→ Extract:
====

MOSCOW (MRC) - Woodside Petroleum expects strong buyer interest in the sale of a share of a new production unit at its Pluto LNG plant, top executives said on Thursday, a precondition for a planned USD11 B expansion at its Scarborough gas and Pluto project, said Reuters.
The renewed push by Australia's biggest independent gas producer on the 8-MMtpy expansion project comes after last year's COVID-19 induced collapse in oil and gas prices drove its underlying annual profit down 58% to USD447 MM. The result was well short of analysts' forecasts, which sent its shares down as much as 3.7% after the result was released on Thursday.
Woodside is looking to sell a 50% stake in the new production unit, or train, at the Pluto LNG plant in Western Australia, which will be fed with gas from the Scarborough project. Selling a stake would be key to avoiding a capital raising or a credit downgrade.
The company suspended the sale process last year when oil prices slumped but is now optimistic about luring buyers. "We're now sitting in a much more attractive pricing environment," Chief Financial Officer Sherry Duhe told analysts.
"The buyer appetite for infrastructure assets just continues to grow. And so we do believe that there'll be strong interest in that asset," she said. Woodside's other growth project underway is the Sangomar oil development off Senegal, where its partner FAR Ltd has just received a tentative takeover offer from Russia's Lukoil.

====

[Collected data]

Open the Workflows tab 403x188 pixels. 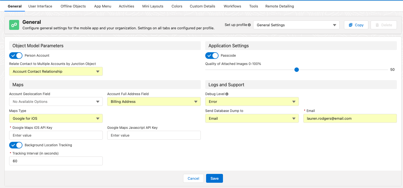click(x=232, y=6)
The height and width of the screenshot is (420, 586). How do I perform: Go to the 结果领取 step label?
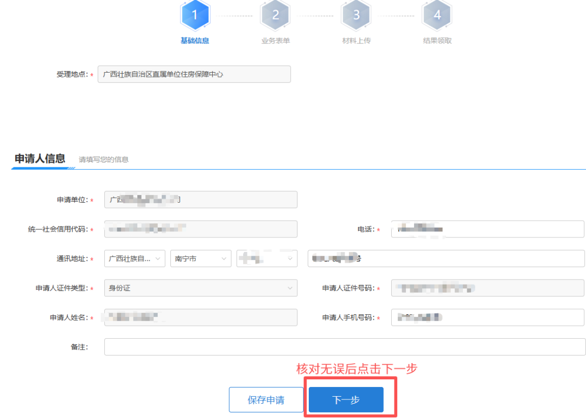coord(437,41)
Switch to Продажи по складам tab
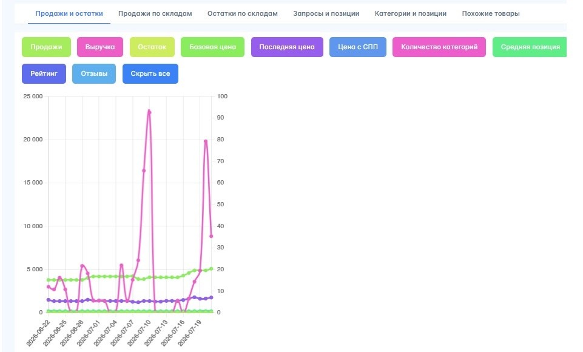Image resolution: width=583 pixels, height=352 pixels. point(155,13)
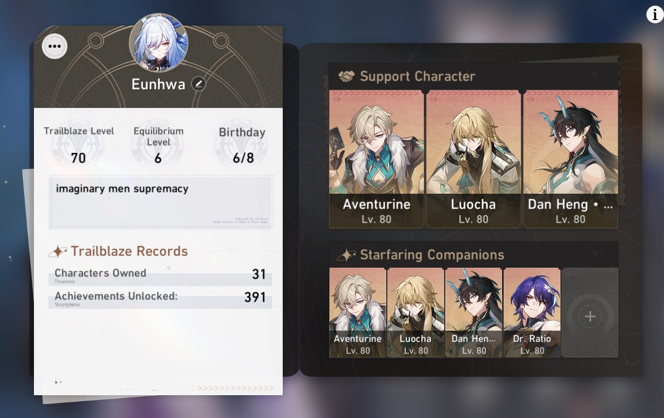Edit the 'imaginary men supremacy' signature box
This screenshot has width=664, height=418.
click(x=161, y=201)
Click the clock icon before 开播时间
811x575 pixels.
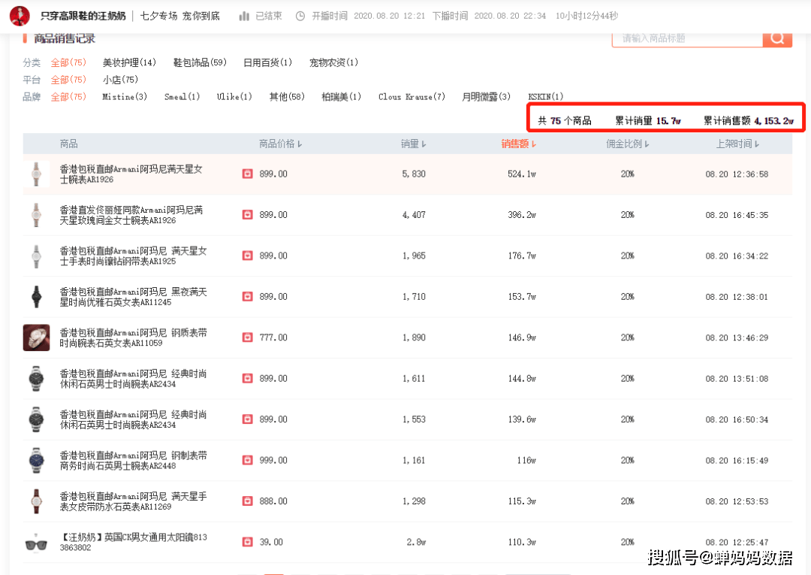pyautogui.click(x=300, y=16)
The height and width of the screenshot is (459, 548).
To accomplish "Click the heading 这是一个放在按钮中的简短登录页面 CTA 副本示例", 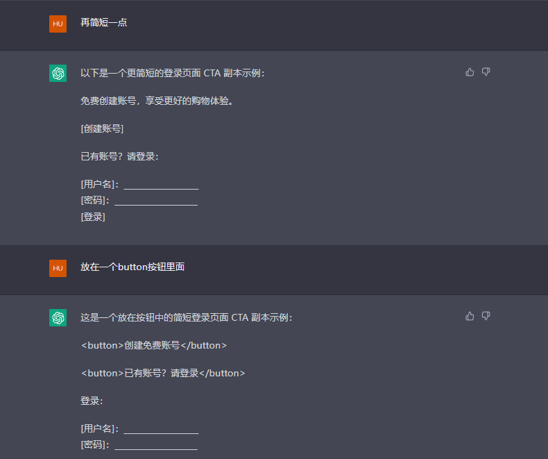I will coord(187,317).
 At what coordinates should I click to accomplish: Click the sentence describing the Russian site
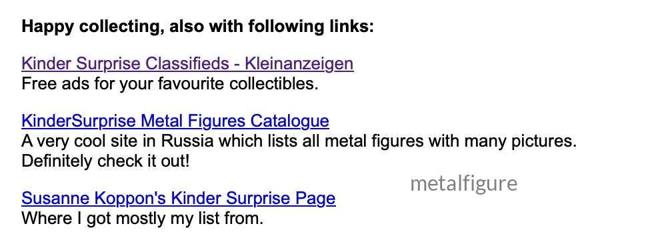299,141
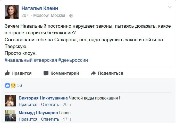Click the speech bubble Комментарий icon

[x=46, y=73]
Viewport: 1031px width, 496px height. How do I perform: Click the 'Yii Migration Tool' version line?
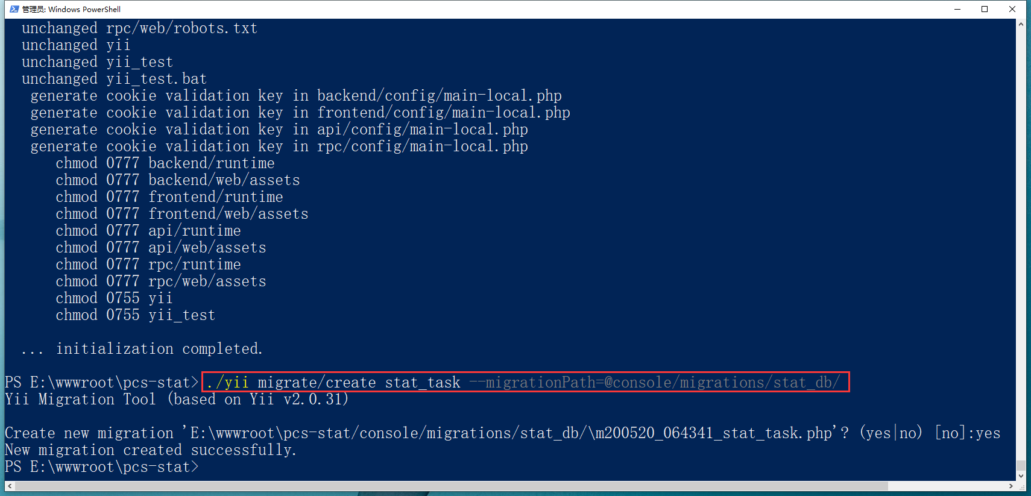click(176, 400)
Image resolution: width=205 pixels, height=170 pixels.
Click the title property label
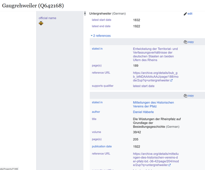(94, 119)
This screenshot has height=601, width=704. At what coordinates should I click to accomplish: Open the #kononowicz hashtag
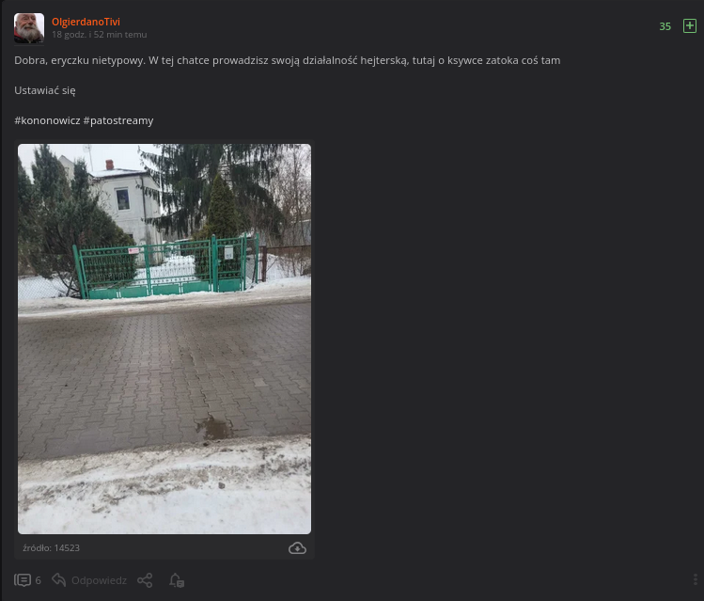click(47, 120)
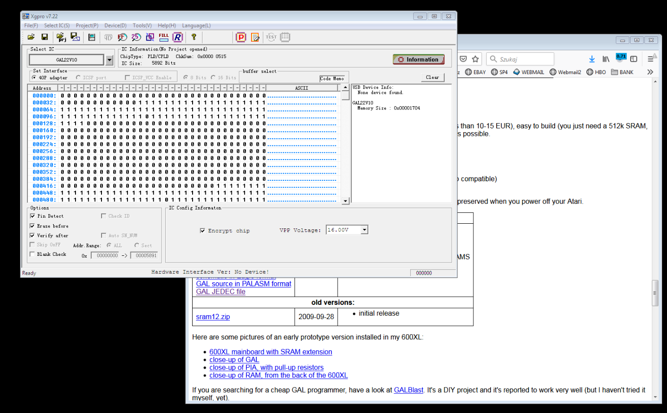Viewport: 667px width, 413px height.
Task: Click the erase chip icon in toolbar
Action: (x=255, y=37)
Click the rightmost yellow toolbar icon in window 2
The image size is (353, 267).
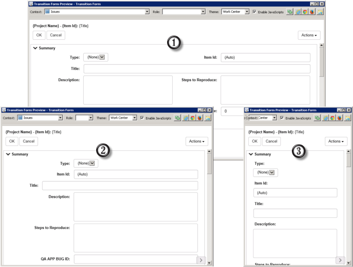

====

→ Tasks for this exercise:
(1) Transcribe the part of the Woodside report that starts at the words "The company suspended" and ends after the words "from Russia's Lukoil.".
(2) Answer these questions from the Woodside report:
(a) By what percentage did Woodside's underlying annual profit fall?
(b) What size of stake in the new Pluto LNG production unit is Woodside looking to sell?
(c) Which company made a tentative takeover offer to FAR Ltd?
The items have no connection to the Woodside report.

→ Solutions in order:
(1)
The company suspended the sale process last year when oil prices slumped but is now optimistic about luring buyers. "We're now sitting in a much more attractive pricing environment," Chief Financial Officer Sherry Duhe told analysts.
"The buyer appetite for infrastructure assets just continues to grow. And so we do believe that there'll be strong interest in that asset," she said. Woodside's other growth project underway is the Sangomar oil development off Senegal, where its partner FAR Ltd has just received a tentative takeover offer from Russia's Lukoil.

(2)
(a) 58%, down to USD447 MM.
(b) A 50% stake.
(c) Russia's Lukoil.